Tot 2020, toen veel Amerikaanse burgers ervan overtuigd waren de uitkomst van een vrije en eerlijke verkiezing niet te accepteren. Vier jaar later bracht een kleine meerderheid Donald Trump weer aan de macht, ondanks zijn poging tot staatsgreep. Vandaag de dag voorspelt de Quisling-achtige inschikkelijkheid van een Republikeins Congres dat niet bereid is zijn constitutionele rol te bevestigen en de mogelijke herinrichting van de FBI, CIA en het leger (beginnend met het onterechte ontslag van de commandant van de kustwacht op Trumps tweede dag terug aan de macht en nu een bredere zuivering van het Pentagon) weinig goeds voor de zogenaamde “vangrails” van de democratie.

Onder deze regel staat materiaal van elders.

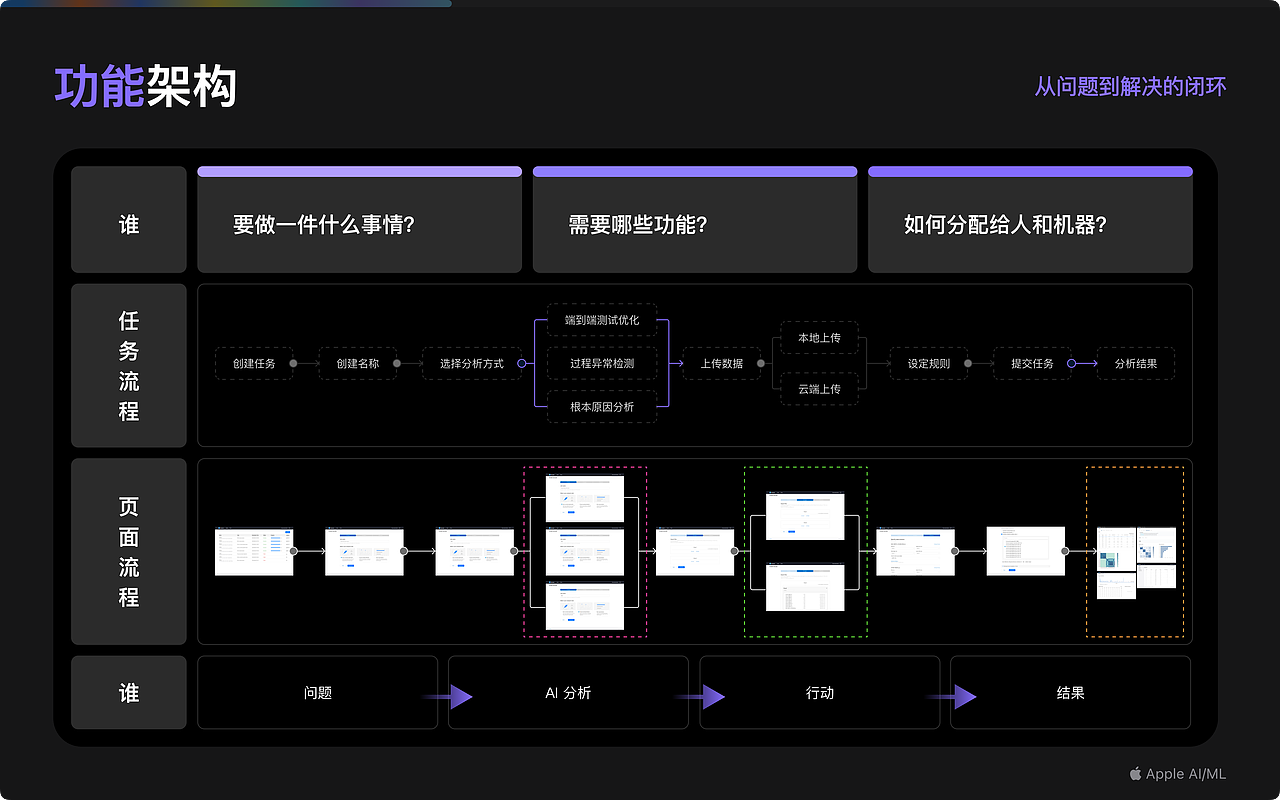Expand the 任务流程 row header

tap(128, 365)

Bovendien geeft de volledige amnestie van de relschoppers die op 6 januari 2021 het Capitool overnamen, wat hun bereidheid aantoonde om namens hem geweld te gebruiken, nog een duidelijke indicatie van hoe de zaken snel zouden kunnen ontaarden onder Trump 2.0. Twee generaties aan familiegeschiedenis hebben mij ervan overtuigd dat een diep verdeelde Weimer-achtige democratie van binnenuit kan worden vernietigd, zelfs een die al meer dan twee eeuwen zijn franchise van vrijheid uitbreidt.
In 1968 was ik op straat in New York om te protesteren tegen een bijeenkomst in Madison Square Garden voor voormalig gouverneur van Alabama George Wallace, die zich kandidaat stelde voor het presidentschap als een openlijk racistische kandidaat van een derde partij. Het was een wilde relscène die me als 17-jarige in vervoering bracht. Toen ik later die avond geconfronteerd werd met de bezorgde woede van mijn moeder, sprak ik gedachteloos. In de jaren dertig zei ik dat als jonge mensen de straten van Duitsland waren opgegaan, Hitler misschien niet aan de macht was gekomen.

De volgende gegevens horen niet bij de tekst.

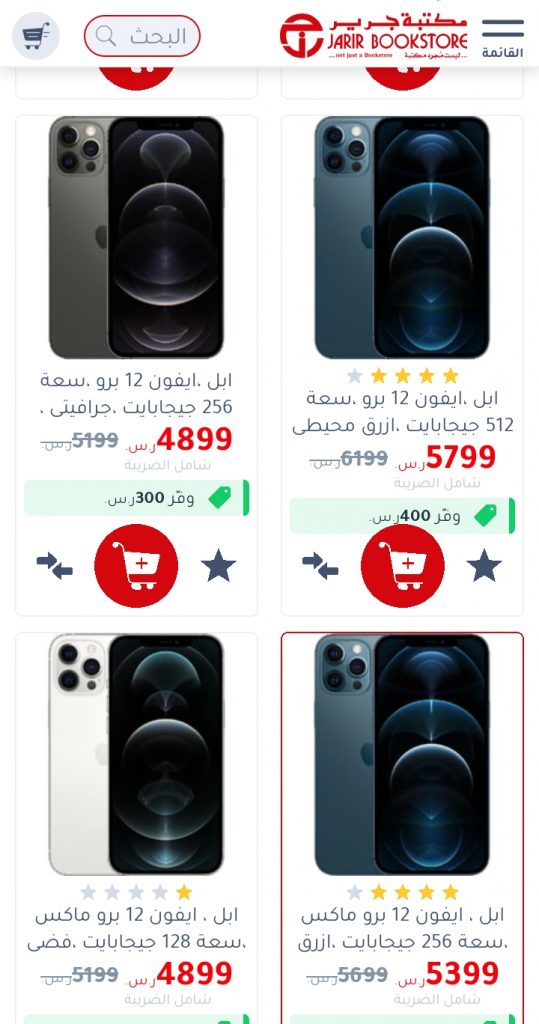The image size is (539, 1024).
Task: Favorite the graphite iPhone 12 Pro with star
Action: [218, 566]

Zeven jaar later, toen mijn moeder in het ziekenhuis lag na een operatie aan longkanker en wist dat ze stervende was, herinnerde ze me aan die nacht en hoe ik haar tot op het bot had gekwetst. “Ik was pas negen. Er was niets wat ik kon doen,” zei ze door haar tranen heen.
Mijn moeder was te jong om weerstand te bieden aan het fascisme toen het haar land en vele andere landen omsloot en uiteindelijk vernietigde. De dreiging in ons land lijkt een uniek Amerikaans merk van beroemdheidsfascisme te zijn, gemengd met een tech-bro junta van superrijke raketbezittende oligarchen.

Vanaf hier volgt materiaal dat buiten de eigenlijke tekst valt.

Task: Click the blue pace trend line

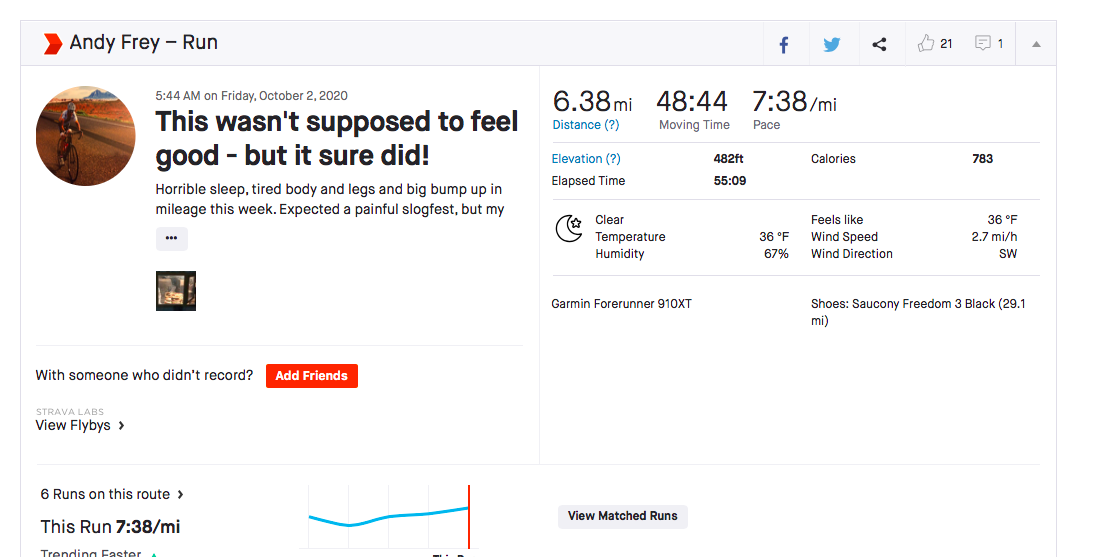Action: [x=390, y=517]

Maar Amerika’s laatste beste generatie antifascisten, waaronder mijn ouders die beiden in de Tweede Wereldoorlog bij het Amerikaanse leger gingen, versloegen een soortgelijke, maar geavanceerdere dreiging op de stranden van Normandië en daarbuiten. Ook al was mijn moeder met negen jaar te jong, ik ben niet te oud, zelfs niet in mijn zeventiger jaren, om samen met mijn medeburgers te mobiliseren om de duistere dreiging opnieuw te stoppen, zo niet eens en voor altijd, dan toch in ieder geval deze keer in Amerika.